Так отец говорил мне. И я очень скорбел, доктор, все годы скорбел. Но в этот день, день большого парада Гитлера, слова отца были близки моей душе. Отец, ненавистник жонглеров, прямодушный и лишенный воображения, не увлекся жонглерством коричневорубашечников, ворвавшихся в улицы Нюрнберга. Отец закрылся в стенах своего дома. А мать… она тоже росла между узкими готическими стенами, возносящимися в небеса страхом Божьим. И она даже на день не покидала свой город.

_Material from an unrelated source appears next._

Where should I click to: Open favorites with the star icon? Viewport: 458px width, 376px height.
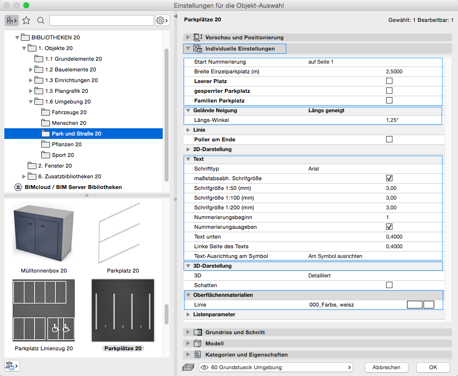pos(26,20)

Прямая ростом, спиной, она строго зачесывала свои светлые волосы. Ни один волосок не выбивался. Губы ее были всегда сжаты, чтобы не произносить лишних слов, голубые глаза ее всегда глядели сухо и строго и редко улыбались. Она мудра, моя мать, прямодушна характером, испытывает отвращение к любому криводушию и уловкам. Всегда одета в темные одежды, передник снимает с платья лишь перед посещением церкви, для этого надевая на свою светловолосую голову кружевной чепец. Утром она встречала нас в кухне, прижав к переднику большую круглую буханку хлеба, и отрезая каждому из восьмерых детей ломоть. Ряд больших белых чашек с толстыми стенками — на столе, а мы стоим вокруг него, готовые к утренней молитве. Молились все вместе, а я в это время по-детски воображал, что я вообще не сын моей матери и не она меня родила. Я сын принцев, который был оставлен и подобран часовщиком и купеческой дочерью. Они явно не подходили к моим мечтам. Но в день шествия, доктор, я шатался по улицам Нюрнберга, пытаясь сбежать от коричневого нашествия. Передо мной стоял облик матери — сухой, понимающей, бесцветной. Но это был образ истинной принцессы. Ее постоянно сжатые годы никогда разомкнутся, чтобы произнести — «Хайль Гитлер».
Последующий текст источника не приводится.